Nicklas Porsing
- Born: 7 January 1993 (age 33) Herning, Denmark
- Nationality: Danish

Career history

Denmark
- 2009–2012, 2015, 2018: Holsted
- 2014: Region Varde
- 2016, 2022: Slangerup
- 2013, 2017: Grindsted

Poland
- 2014–2015: Ostrów
- 2015–2018: Rzeszów
- 2019: Wilki Krosno

Sweden
- 2014: Piraterna
- 2013–2015: Vargarna
- 2017: Rospiggarna

Great Britain
- 2013–2017, 2019: King's Lynn
- 2016: Peterborough

Team honours
- 2013: Under-21 World Cup

= Nicklas Porsing =

Danish speedway rider

Nicklas Andre Porsing (born 7 January 1993) is a Danish motorcycle speedway rider who has raced in leagues in Denmark, Poland, Sweden and the United Kingdom.

== Career ==
Born in Herning, Porsing started his senior career at Holsted Speedway Klub in Denmark. He finished second in the European Junior Championship and reached the final of the Under-21 World Championship (finishing fifth) in 2012. In 2013, he again reached the final of the Under-21 World Championship and was part of the winning Danish team at the Under-21 World Cup in Pardubice.

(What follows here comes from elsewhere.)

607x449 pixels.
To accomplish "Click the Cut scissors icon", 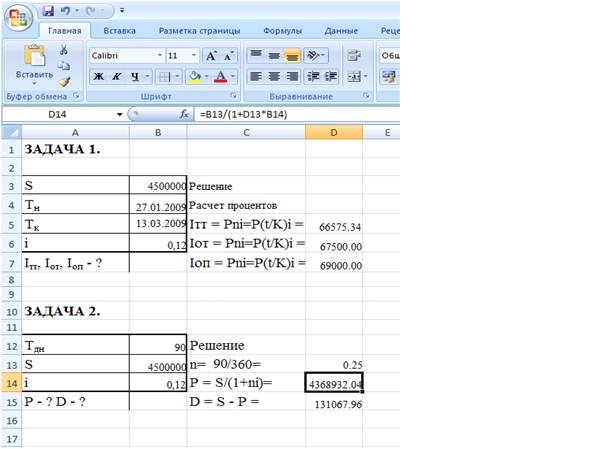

In 2013, Porsing was signed mid-season by King's Lynn Stars to ride in the Elite League as cover for the injured Mads Korneliussen and was retained for the 2014 and 2015 seasons. He returned to Lynn towards the end of the 2016 season and remained in the team for 2017.

Porsing signed for ZKS Ostrovia's second division team in 2013 and has stayed with the club, signing again to ride in the Speedway Ekstraliga in 2015.

In 2016, Porsing signed for Peterborough Panthers and returned to Britain with King's Lynn in 2019.